FRESH

Hacker News

Home

Qwen3 30B A3B Hits 13 token/s on 4xRaspberry Pi 5

340 points by b4rtazz

by rldjbpin

0 subcomment

how would llm-d [1] work compared to distributed-llama? is the overhead or configuration too much to work with for simple setups?
[1] https://github.com/llm-d/llm-d/

by dingdingdang

3 subcomments

Very impressive numbers.. wonder how this would scale on 4 relatively modern desktop PCs, like say something akin to a i5 8th Gen Lenovo ThinkCentre, these can be had for very cheap. But like @geerlingguy indicates - we need model compatibility to go up up up! As an example it would amazing to see something like fastsdcpu run distributed to democratize accessibility-to/practicality-of image gen models for people with limited budgets but large PC fleets ;)

by rao-v

2 subcomments

Nice! Cheap RK3588 boards come with 15GB of LPDDR5 RAM these days and have significantly better performance than the Pi 5 (and often are cheaper).

● **Brief 1**:
Summarize the Hacker News thread on Qwen3 and the Raspberry Pi 5 in three sentences.
● **Brief 2**:
Go on with the Hacker News thread on Qwen3 and the Raspberry Pi 5, starting after its final comment.

● **Supplied information**:
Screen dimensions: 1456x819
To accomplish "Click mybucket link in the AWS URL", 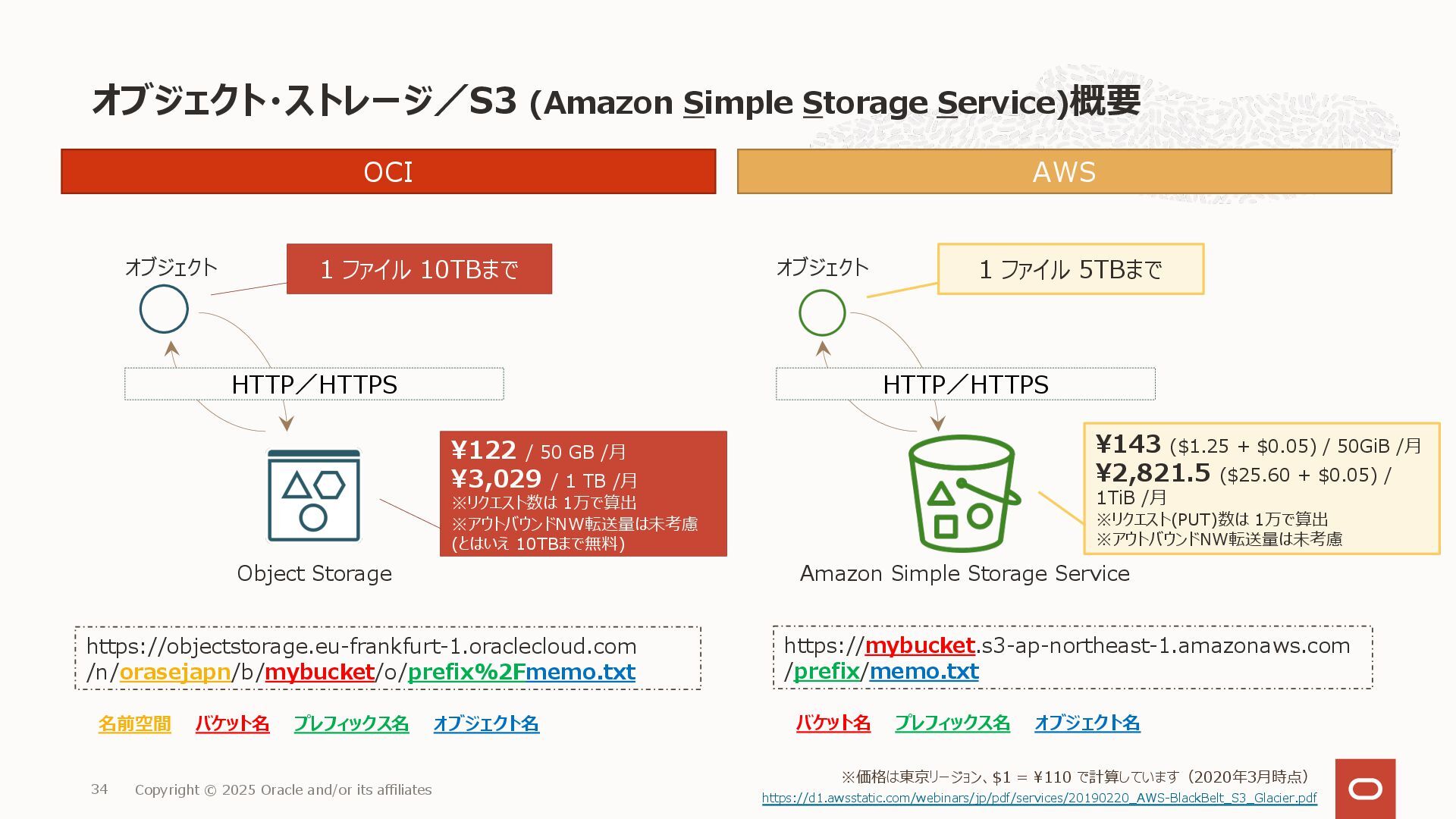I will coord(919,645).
...
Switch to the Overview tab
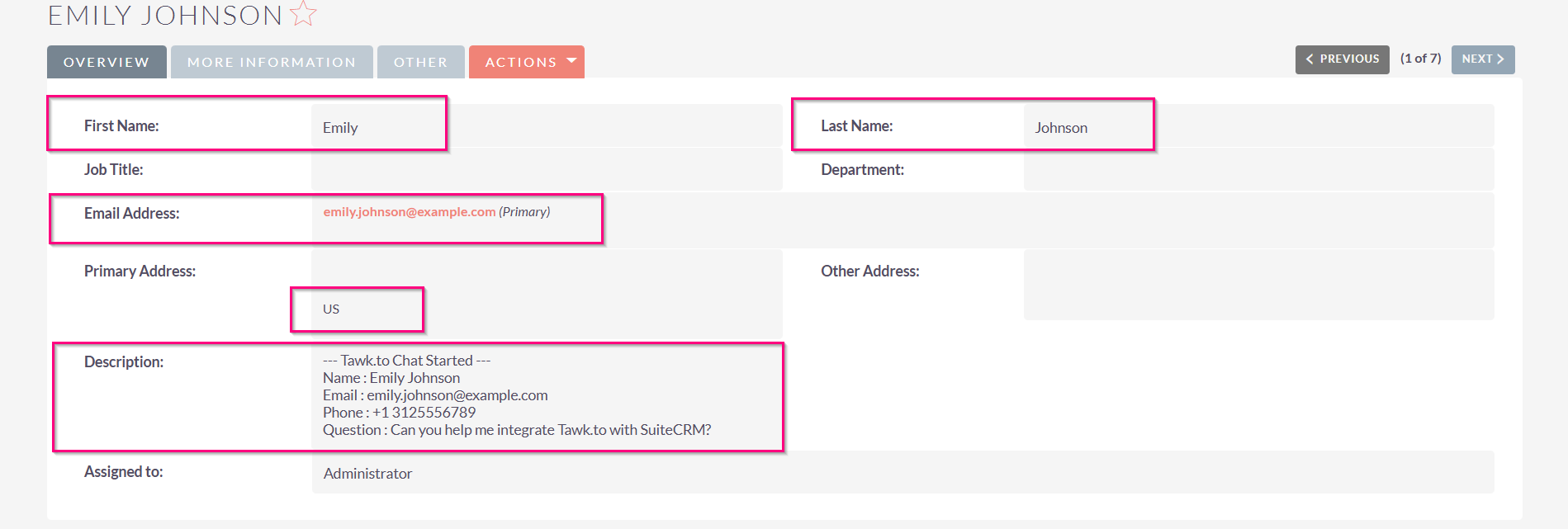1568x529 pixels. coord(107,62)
==
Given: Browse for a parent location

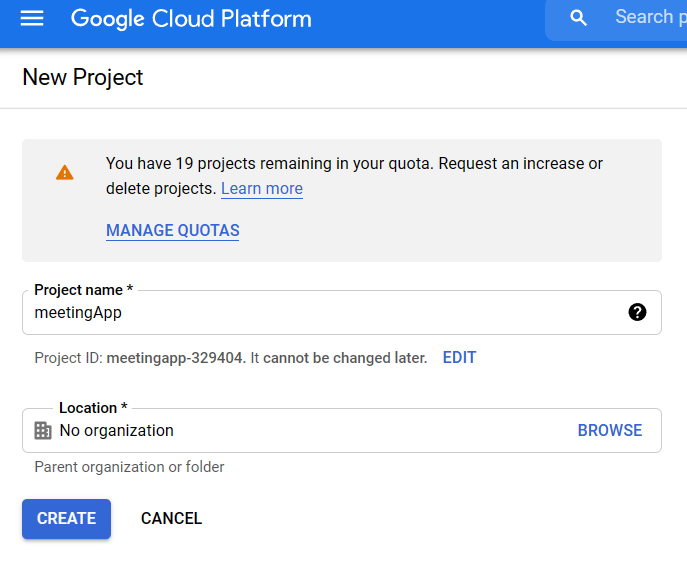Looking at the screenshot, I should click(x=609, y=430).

● **Response 1**:
The thread concerns a post reporting that Qwen3 30B A3B reaches 13 token/s on four Raspberry Pi 5 boards. One commenter asks how llm-d would compare with distributed-llama and whether its overhead or configuration is too much for simple setups. Others call the numbers impressive, wonder how it would scale on four cheap desktop PCs like an i5 8th Gen Lenovo ThinkCentre and ask for broader model compatibility, and one notes that cheap RK3588 boards now come with 15GB of LPDDR5 RAM and perform significantly better than the Pi 5.

● **Response 2**:
I get 8.2 tokens per second on a random orange pi board with Qwen3-Coder-30B-A3B at Q3_K_XL (~12.9GB). I need to try two of them in parallel ... should be significantly faster than this even at Q6.

by behnamoh

8 subcomments

Everything runs on a π if you quantize it enough!
I'm curious about the applications though. Do people randomly buy 4xRPi5s that they can now dedicate to running LLMs?

by drclegg

0 subcomment

Distributed compute is cool, but $320 for 13 tokens/s on a tiny input prompt, 4 bit quantization, and 3B active parameter model is very underwhelming

by tarruda

0 subcomment

I suspect you'd get similar numbers with a modern x86 mini PC that has 32GB of RAM.

by geerlingguy

1 subcomments

distributed-llama is great, I just wish it would work with more models. I've been happy with ease of setup and its ongoing maintenance compared to Exo, and performance vs llama.cpp RPC mode.

by bjt12345

0 subcomment

Does Distributed Llama use RDMA over Converged Ethernet or is this roadmapped? I've always wondered if RoCE and Ultra-Ethernet will trickle down into the consumer market.

by mmastrac

1 subcomments

Is the network the bottleneck here at all? That's impressive for a gigabit switch.

by poly2it

0 subcomment

Neat, but at this price scaling it's probably better to buy GPUs.

by echelon

7 subcomments

This is really impressive.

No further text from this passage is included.